San Juan
Miércoles 03 de Febrero de 2016

Un médico sanjuanino formó parte de un equipo que realizó una cirugía inédita que le salvó la vida a un bebé

Se trata del pediatra Nicolás Morcillo, quien formó parte de un equipo que operó a un bebé, que aún estaba en el vientre de su madre. Hoy nació Victorio con casi tres kilos de peso y aseguran que, si bien aún resta hacer otras operaciones, tiene buen pronóstico. 

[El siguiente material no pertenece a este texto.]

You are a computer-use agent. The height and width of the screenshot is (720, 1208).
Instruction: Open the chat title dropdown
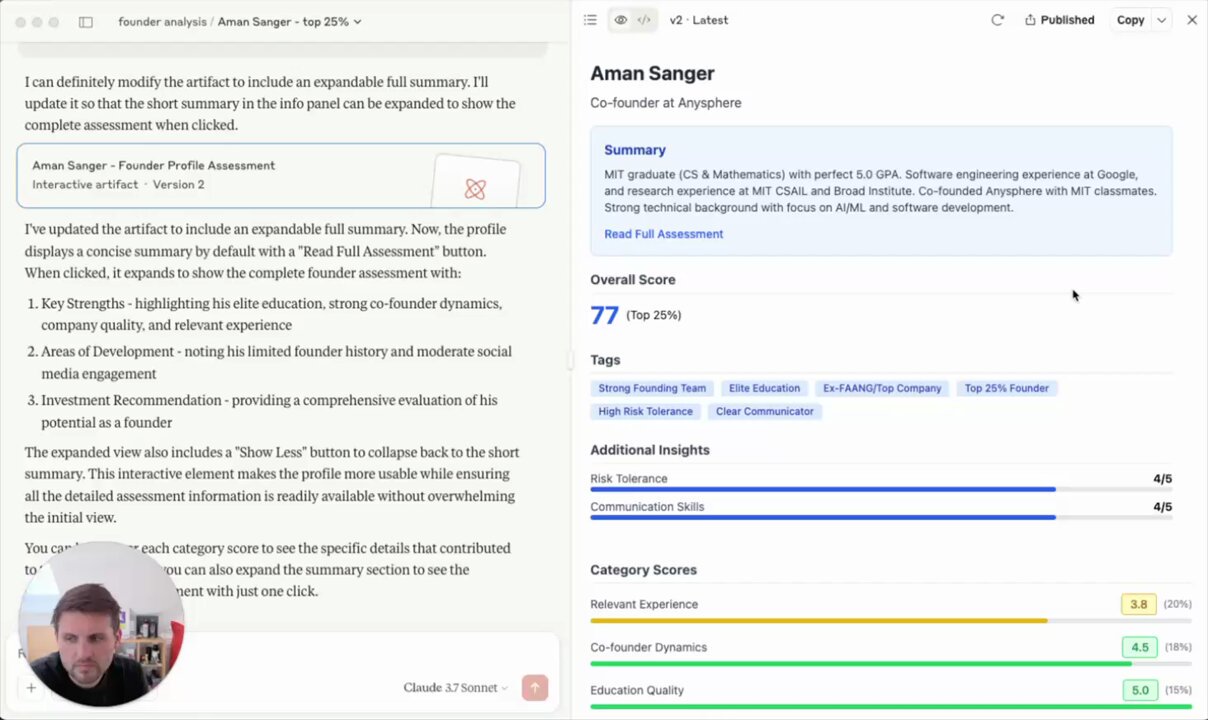coord(290,21)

Un joven médico sanjuanino formó parte del equipo que le salvó la vida a un bebé que fue operado dentro de la panza de su mamá y hoy nació en el hospital Garrahan. Se trata de Nicolás Morcillo quien reconoció que se siente agradecido con la vida por poder trabajar todos los días ayudando a salvar la vida de los niños que llegan al hospital pediátrico más importante del país. 
Morcillo y un grupo de profesionales del Garrahan tomaron trascendencia en los medios nacionales este miércoles cuando se conoció la noticia del nacimiento de Victorio, un bebé que fue operado en diciembre pasado dentro de la panza de su mamá. 
La intervención por la que pasó Victorio sirvió para abrir el tabique intraventricular dentro del corazón del bebé y esto permitió que el niño pudiera llegar a nacer. Luego el embarazo siguió con los cuidados correspondientes hasta que hoy nació el pequeño con un peso de 2,900 kilos. 
Una vez nacido el bebé quedó al cuidado de Morcillo quien contó que Victorio tiene una cardiopatía severa y que seguramente deberá someterse a diferentes cirugías para ayudar a mejorar su calidad de vida. "El bebé tiene un pronóstico reservado, hay que seguir muy de cerca su evolución", aseguró el profesional quien agregó que con las sucesivas intervenciones irá mejorando.
Ante la pregunta de cómo llegó a trabajar en uno de los hospitales más importantes del país, este pediatra contó que estudió su carrera en Córdoba, luego hizo su residencia en el Garrahan y después decidió quedarse. "Hace un año que formo parte de la planta permanente", aseguró el sanjuanino, que además durante este tiempo se casó y tuvo dos hijos.
Como hombre del interior este joven médico de 35 años se mostró muy consciente de la importancia de trabajar en un hospital de alta complejidad. "Es muy importante saber que uno trabaja en un hospital público al que llegan chicos de todo el país y que en muchos casos no tienen obra social y aquí reciben tratamiento con tecnología y profesionales de primera", aseguró. 
Un caso especial es cuando le toca atender a un chico sanjuanino, "es diferente, uno se siente identificado y se empieza a acordar de la provincia, la infancia, la familia", contó el médico entre risas y agregó "por ejemplo, hoy que salí en las entrevistas en televisión seguro que a la noche me llama mi mamá para preguntarme como me sentí. Ella se pone muy orgullosa por estas cosas".
Con dos hijos pequeños surge la pregunta obligada de cómo hace para afrontar el sufrimiento y la posible muerte de bebés y niños sin vacilar el profesional respondió: "hay que hacerse fuerte, cada paciente que perdemos nos afecta, pero de allí mismo hay que sacar nuevas fuerzas para tratar de seguir mejorando y hacer lo mejor posible por otros chicos", finalizó este joven pediatra sanjuanino.